Your answer must be an exact copy of all the entries.

= Beginning of Section =

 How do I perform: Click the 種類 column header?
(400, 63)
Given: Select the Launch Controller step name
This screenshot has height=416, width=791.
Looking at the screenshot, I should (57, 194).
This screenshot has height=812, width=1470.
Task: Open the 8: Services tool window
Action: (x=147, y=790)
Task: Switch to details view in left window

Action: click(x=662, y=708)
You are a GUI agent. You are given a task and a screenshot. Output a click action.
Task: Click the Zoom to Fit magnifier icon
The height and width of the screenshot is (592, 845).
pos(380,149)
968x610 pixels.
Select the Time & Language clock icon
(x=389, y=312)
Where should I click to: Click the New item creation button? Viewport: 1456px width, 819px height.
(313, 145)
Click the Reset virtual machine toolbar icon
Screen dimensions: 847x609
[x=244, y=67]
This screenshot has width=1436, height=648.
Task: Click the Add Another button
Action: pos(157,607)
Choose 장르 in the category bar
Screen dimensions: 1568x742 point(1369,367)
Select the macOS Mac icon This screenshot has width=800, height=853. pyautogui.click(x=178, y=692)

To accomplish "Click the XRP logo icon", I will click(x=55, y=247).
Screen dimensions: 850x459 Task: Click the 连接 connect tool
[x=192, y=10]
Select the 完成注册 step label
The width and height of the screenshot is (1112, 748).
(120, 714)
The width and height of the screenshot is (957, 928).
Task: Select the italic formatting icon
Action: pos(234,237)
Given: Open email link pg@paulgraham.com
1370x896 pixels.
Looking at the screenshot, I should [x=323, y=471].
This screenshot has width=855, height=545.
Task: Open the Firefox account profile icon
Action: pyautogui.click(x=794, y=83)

= End of Section =

** Task solution **
 How do I perform: Click the 種類 column header?
(400, 63)
Given: Select the Launch Controller step name
This screenshot has height=416, width=791.
Looking at the screenshot, I should (57, 194).
This screenshot has height=812, width=1470.
Task: Open the 8: Services tool window
Action: (x=147, y=790)
Task: Switch to details view in left window

Action: click(x=662, y=708)
You are a GUI agent. You are given a task and a screenshot. Output a click action.
Task: Click the Zoom to Fit magnifier icon
The height and width of the screenshot is (592, 845).
pos(380,149)
968x610 pixels.
Select the Time & Language clock icon
(x=389, y=312)
Where should I click to: Click the New item creation button? Viewport: 1456px width, 819px height.
(313, 145)
Click the Reset virtual machine toolbar icon
Screen dimensions: 847x609
[x=244, y=67]
This screenshot has width=1436, height=648.
Task: Click the Add Another button
Action: pos(157,607)
Choose 장르 in the category bar
Screen dimensions: 1568x742 point(1369,367)
Select the macOS Mac icon This screenshot has width=800, height=853. pyautogui.click(x=178, y=692)

To accomplish "Click the XRP logo icon", I will click(x=55, y=247).
Screen dimensions: 850x459 Task: Click the 连接 connect tool
[x=192, y=10]
Select the 完成注册 step label
The width and height of the screenshot is (1112, 748).
(120, 714)
The width and height of the screenshot is (957, 928).
Task: Select the italic formatting icon
Action: pos(234,237)
Given: Open email link pg@paulgraham.com
1370x896 pixels.
Looking at the screenshot, I should [x=323, y=471].
This screenshot has width=855, height=545.
Task: Open the Firefox account profile icon
Action: pyautogui.click(x=794, y=83)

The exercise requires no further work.